Christian DuVal Nesmith (born January 31, 1965) is an American musician from Los Angeles, California, and the eldest son of Michael Nesmith of the Monkees and Phyllis Gibson.

Nesmith has worked with his father (on the album The Garden), Michael Sherwood (on Tangletown, and in the band GLP), Ty Tabor (backing vocals on 2002's Safety) and Doug Pinnick of King's X (touring band from 1998), and formerly, Cindy Alexander. He played in the band Chodle's Trunk, with drummer Nick Menza of Megadeth and guitarist Anthony Gallo, as well as playing on a track for Menza's Life After Deth album.

He also co-writes, produces, and plays guitar on recordings for his wife, Americana musician Circe Link (Let's Go Together, 2003; One Drop of Poison, 2004; Live in Japan, 2006; Moody Girl, 2006; Vonnegut's Wife, 2011; California Kid, 2011; Dumb Luck, 2013; Bird's Amazing Odyssey & The Meaning of Tea, 2015; Cosmologica, 2021; Arcana, 2024).

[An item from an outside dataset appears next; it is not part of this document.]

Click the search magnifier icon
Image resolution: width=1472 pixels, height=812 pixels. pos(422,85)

In 2006, Nesmith released a solo album, An Axe to Grind, on Blackwings Multimedia.

In 2007, he was the musical director of Hair at The Met Theatre in Los Angeles, produced by Michael Butler and directed by Bo Crowell. The production won The Best Musical Award of 2007 from the LA Weekly.

He has also toured with Air Supply as a lead guitarist.

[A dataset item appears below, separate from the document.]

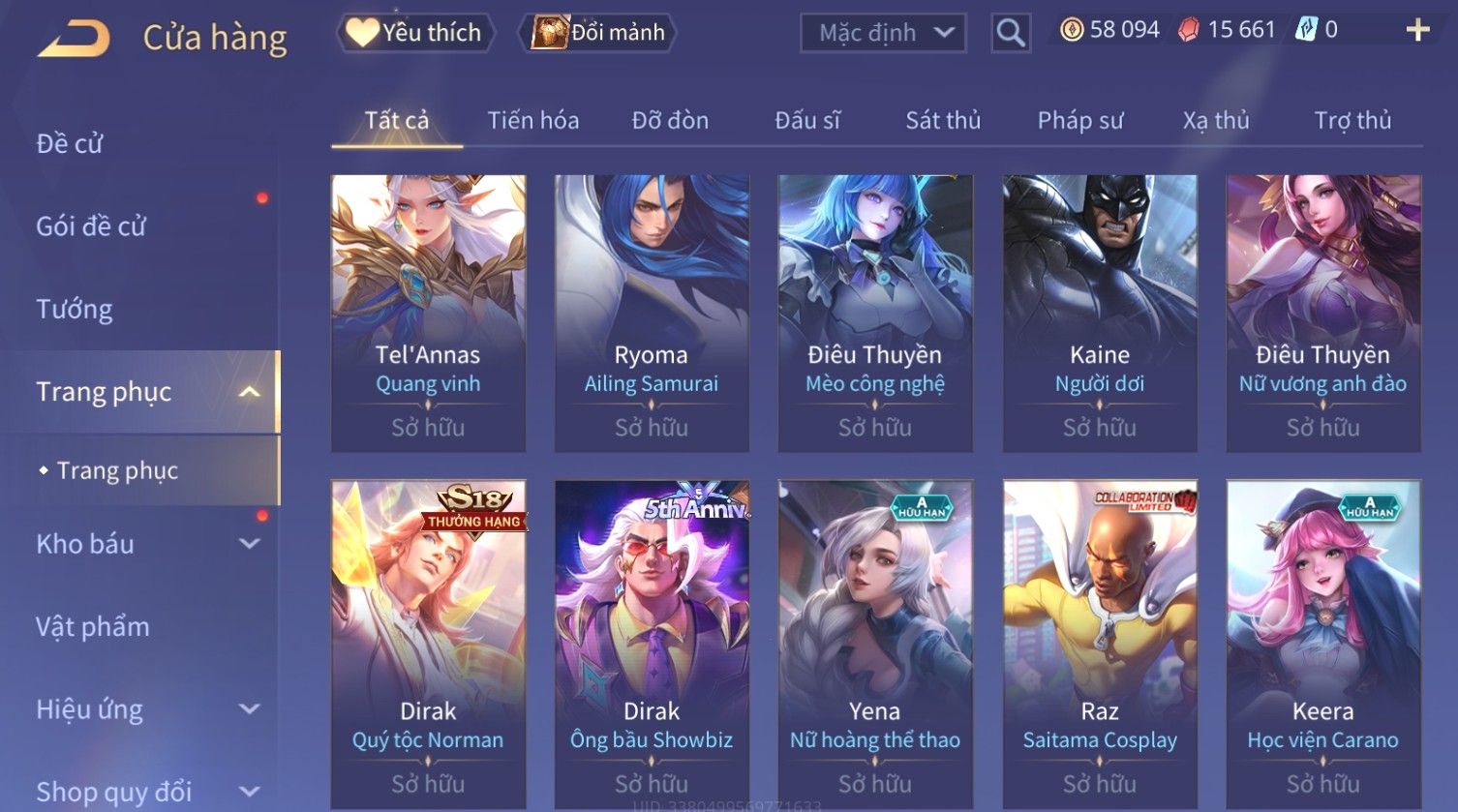This screenshot has height=812, width=1458.
Task: Click the golden back arrow icon
Action: pos(74,39)
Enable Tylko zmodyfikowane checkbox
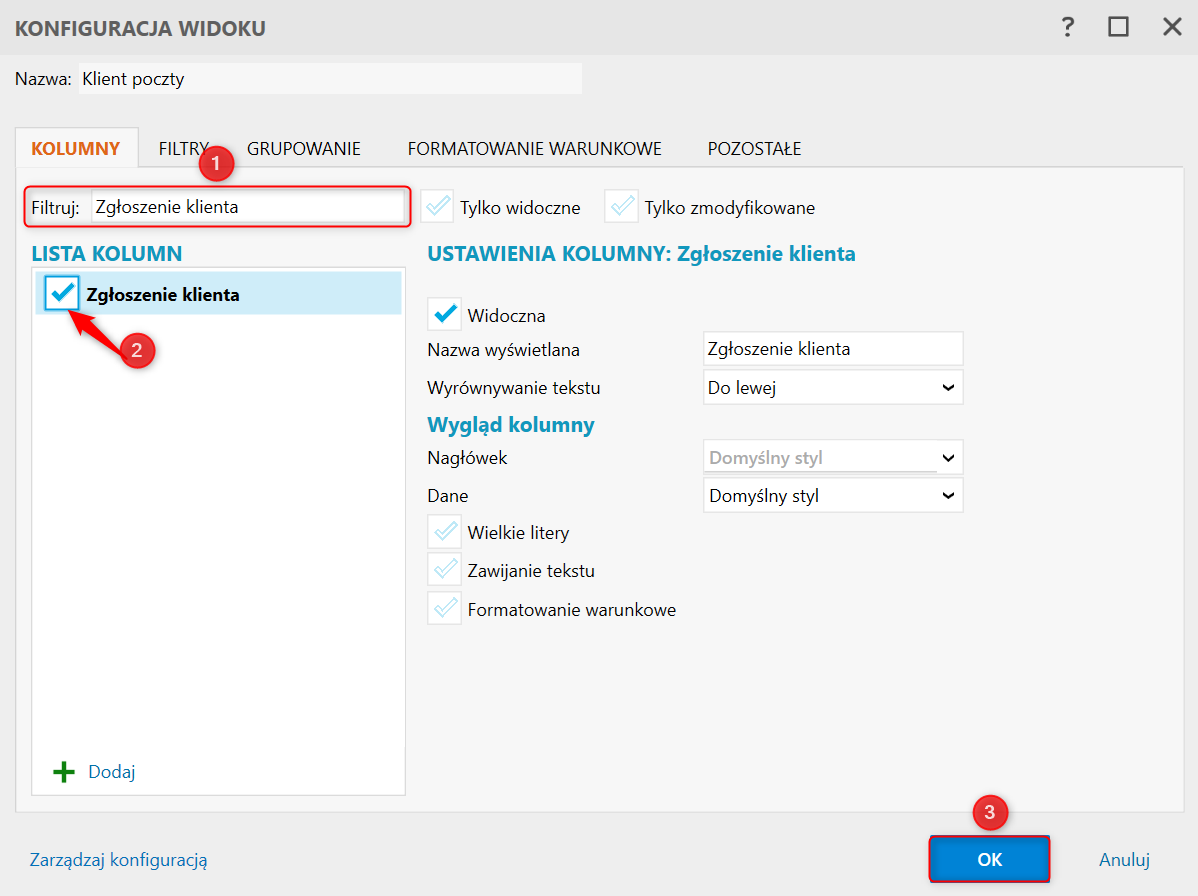Screen dimensions: 1198x896 pos(621,208)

Between 2012 and 2021, he toured with his father for the Monkees' reunion tours and contributed to the Monkees' Christmas album Christmas Party. Along with his brother Jonathan, and Circe Link, he is a member of a new lineup of The First National Band that has toured since 2018.

In 2021, he produced the album Dolenz Sings Nesmith, a collection of songs written by his father and performed by Micky Dolenz.

He resides in Los Angeles.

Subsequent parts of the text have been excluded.